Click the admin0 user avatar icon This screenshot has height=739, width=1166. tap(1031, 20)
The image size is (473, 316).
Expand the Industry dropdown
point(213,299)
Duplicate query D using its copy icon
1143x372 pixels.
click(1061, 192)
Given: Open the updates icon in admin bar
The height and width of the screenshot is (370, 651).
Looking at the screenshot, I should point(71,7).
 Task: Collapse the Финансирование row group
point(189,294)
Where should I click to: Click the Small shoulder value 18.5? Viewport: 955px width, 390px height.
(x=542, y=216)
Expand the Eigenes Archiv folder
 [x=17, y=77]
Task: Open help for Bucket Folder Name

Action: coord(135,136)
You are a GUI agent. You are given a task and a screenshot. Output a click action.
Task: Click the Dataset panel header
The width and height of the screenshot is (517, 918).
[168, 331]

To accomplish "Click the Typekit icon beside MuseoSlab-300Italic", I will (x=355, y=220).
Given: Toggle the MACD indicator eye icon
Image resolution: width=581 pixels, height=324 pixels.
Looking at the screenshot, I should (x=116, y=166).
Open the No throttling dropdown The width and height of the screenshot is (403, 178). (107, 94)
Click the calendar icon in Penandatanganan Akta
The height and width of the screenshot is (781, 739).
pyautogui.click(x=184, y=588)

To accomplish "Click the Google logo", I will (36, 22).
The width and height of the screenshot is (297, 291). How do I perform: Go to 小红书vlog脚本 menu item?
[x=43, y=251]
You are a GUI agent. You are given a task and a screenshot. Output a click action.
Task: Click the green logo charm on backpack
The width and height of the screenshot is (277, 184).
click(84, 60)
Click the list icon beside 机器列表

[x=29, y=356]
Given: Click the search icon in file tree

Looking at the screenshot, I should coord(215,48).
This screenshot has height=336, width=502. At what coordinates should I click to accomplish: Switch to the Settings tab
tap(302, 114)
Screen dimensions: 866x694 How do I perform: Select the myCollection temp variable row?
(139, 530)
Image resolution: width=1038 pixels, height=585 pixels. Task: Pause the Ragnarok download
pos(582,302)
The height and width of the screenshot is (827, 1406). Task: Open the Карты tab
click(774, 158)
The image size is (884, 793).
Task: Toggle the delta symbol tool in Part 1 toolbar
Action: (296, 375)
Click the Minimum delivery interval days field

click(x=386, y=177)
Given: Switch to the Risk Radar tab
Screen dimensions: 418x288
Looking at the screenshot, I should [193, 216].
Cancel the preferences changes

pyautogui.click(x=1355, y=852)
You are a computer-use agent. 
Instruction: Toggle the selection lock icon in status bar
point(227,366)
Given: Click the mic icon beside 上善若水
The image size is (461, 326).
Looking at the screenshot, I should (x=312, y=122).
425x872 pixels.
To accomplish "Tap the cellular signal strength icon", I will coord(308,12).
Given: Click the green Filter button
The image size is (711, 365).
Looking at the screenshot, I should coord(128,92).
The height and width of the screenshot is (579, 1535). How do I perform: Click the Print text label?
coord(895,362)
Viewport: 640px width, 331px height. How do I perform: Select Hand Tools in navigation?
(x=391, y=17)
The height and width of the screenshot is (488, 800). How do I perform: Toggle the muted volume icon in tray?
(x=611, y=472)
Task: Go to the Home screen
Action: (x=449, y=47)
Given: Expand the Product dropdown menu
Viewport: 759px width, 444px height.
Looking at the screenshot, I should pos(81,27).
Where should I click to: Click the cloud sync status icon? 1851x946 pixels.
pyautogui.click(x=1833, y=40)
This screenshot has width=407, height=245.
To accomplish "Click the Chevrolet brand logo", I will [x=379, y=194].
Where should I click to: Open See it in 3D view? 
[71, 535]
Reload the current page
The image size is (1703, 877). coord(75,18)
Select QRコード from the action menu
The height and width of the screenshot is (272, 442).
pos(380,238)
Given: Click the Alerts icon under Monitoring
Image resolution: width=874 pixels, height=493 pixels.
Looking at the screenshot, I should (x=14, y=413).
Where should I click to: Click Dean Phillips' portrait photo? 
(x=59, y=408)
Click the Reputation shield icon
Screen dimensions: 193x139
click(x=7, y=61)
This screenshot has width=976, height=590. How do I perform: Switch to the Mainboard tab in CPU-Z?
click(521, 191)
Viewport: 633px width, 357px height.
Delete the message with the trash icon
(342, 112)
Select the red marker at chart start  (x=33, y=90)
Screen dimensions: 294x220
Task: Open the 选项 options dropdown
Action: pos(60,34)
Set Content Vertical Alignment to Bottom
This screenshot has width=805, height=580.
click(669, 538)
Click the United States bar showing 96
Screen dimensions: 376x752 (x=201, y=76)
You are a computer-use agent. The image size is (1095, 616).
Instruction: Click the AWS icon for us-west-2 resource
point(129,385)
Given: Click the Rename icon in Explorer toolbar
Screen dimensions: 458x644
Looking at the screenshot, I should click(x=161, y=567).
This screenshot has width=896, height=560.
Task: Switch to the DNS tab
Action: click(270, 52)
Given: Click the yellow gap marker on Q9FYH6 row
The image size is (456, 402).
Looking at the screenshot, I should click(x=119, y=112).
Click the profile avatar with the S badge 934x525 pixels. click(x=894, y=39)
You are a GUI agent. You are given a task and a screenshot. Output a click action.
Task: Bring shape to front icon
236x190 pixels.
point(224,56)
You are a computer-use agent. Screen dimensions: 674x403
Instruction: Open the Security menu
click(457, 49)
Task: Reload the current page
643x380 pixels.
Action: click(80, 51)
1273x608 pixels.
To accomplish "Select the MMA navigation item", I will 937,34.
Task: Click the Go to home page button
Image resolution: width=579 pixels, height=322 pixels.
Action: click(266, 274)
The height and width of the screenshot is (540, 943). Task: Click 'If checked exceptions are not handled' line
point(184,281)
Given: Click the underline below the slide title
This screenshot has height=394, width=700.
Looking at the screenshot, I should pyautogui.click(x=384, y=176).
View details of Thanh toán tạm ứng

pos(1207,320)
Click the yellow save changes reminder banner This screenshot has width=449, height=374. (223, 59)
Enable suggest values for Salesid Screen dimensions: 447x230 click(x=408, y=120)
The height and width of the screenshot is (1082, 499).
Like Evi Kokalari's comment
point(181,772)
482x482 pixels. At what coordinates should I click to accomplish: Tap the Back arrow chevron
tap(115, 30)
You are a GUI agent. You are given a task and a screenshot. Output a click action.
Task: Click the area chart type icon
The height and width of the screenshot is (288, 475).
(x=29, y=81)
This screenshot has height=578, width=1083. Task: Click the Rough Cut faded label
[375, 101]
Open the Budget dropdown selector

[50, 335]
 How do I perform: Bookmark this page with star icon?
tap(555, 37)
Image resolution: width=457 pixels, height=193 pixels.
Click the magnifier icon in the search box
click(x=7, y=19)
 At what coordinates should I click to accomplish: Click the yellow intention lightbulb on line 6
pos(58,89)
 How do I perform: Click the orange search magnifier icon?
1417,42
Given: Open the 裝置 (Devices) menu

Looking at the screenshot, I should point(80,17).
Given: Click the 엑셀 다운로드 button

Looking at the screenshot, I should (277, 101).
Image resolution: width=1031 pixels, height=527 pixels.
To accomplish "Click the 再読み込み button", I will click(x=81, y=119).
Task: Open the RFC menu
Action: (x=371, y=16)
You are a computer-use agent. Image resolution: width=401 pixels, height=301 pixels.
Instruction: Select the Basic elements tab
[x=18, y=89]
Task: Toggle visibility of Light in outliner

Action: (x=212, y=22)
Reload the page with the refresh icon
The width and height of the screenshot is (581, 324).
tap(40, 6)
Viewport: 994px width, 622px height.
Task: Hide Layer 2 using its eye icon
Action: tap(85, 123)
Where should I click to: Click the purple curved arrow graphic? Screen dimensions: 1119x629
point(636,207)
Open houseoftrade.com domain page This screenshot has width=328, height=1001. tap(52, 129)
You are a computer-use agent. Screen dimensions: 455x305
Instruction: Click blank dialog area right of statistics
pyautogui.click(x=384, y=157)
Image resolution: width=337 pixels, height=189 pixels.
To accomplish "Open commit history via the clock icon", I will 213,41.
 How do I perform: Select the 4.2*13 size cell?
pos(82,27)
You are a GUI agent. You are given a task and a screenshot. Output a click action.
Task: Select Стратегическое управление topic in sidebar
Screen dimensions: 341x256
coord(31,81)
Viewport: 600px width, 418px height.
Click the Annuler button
== == ==
DIRECTIONS. The lines above starting at the one that contains "Given: Click the mic icon beside 上善若水" and ending at the one that contains "You are a computer-use agent. The" must be transcribed exactly, and no other lines may appear.

SOLUTION FOR THIS TASK.
Given: Click the mic icon beside 上善若水
The image size is (461, 326).
Looking at the screenshot, I should (x=312, y=122).
425x872 pixels.
To accomplish "Tap the cellular signal strength icon", I will coord(308,12).
Given: Click the green Filter button
The image size is (711, 365).
Looking at the screenshot, I should coord(128,92).
The height and width of the screenshot is (579, 1535). How do I perform: Click the Print text label?
coord(895,362)
Viewport: 640px width, 331px height. How do I perform: Select Hand Tools in navigation?
(x=391, y=17)
The height and width of the screenshot is (488, 800). How do I perform: Toggle the muted volume icon in tray?
(x=611, y=472)
Task: Go to the Home screen
Action: (x=449, y=47)
Given: Expand the Product dropdown menu
Viewport: 759px width, 444px height.
Looking at the screenshot, I should pos(81,27).
Where should I click to: Click the cloud sync status icon? 1851x946 pixels.
pyautogui.click(x=1833, y=40)
This screenshot has width=407, height=245.
To accomplish "Click the Chevrolet brand logo", I will [x=379, y=194].
Where should I click to: Open See it in 3D view? 
[71, 535]
Reload the current page
The image size is (1703, 877). coord(75,18)
Select QRコード from the action menu
The height and width of the screenshot is (272, 442).
pos(380,238)
Given: Click the Alerts icon under Monitoring
Image resolution: width=874 pixels, height=493 pixels.
Looking at the screenshot, I should (x=14, y=413).
Where should I click to: Click Dean Phillips' portrait photo? 
(x=59, y=408)
Click the Reputation shield icon
Screen dimensions: 193x139
click(x=7, y=61)
This screenshot has width=976, height=590. How do I perform: Switch to the Mainboard tab in CPU-Z?
click(521, 191)
Viewport: 633px width, 357px height.
Delete the message with the trash icon
(342, 112)
Select the red marker at chart start  (x=33, y=90)
Screen dimensions: 294x220
Task: Open the 选项 options dropdown
Action: pos(60,34)
Set Content Vertical Alignment to Bottom
This screenshot has width=805, height=580.
click(669, 538)
Click the United States bar showing 96
Screen dimensions: 376x752 (x=201, y=76)
You are a computer-use agent. The image size is (1095, 616).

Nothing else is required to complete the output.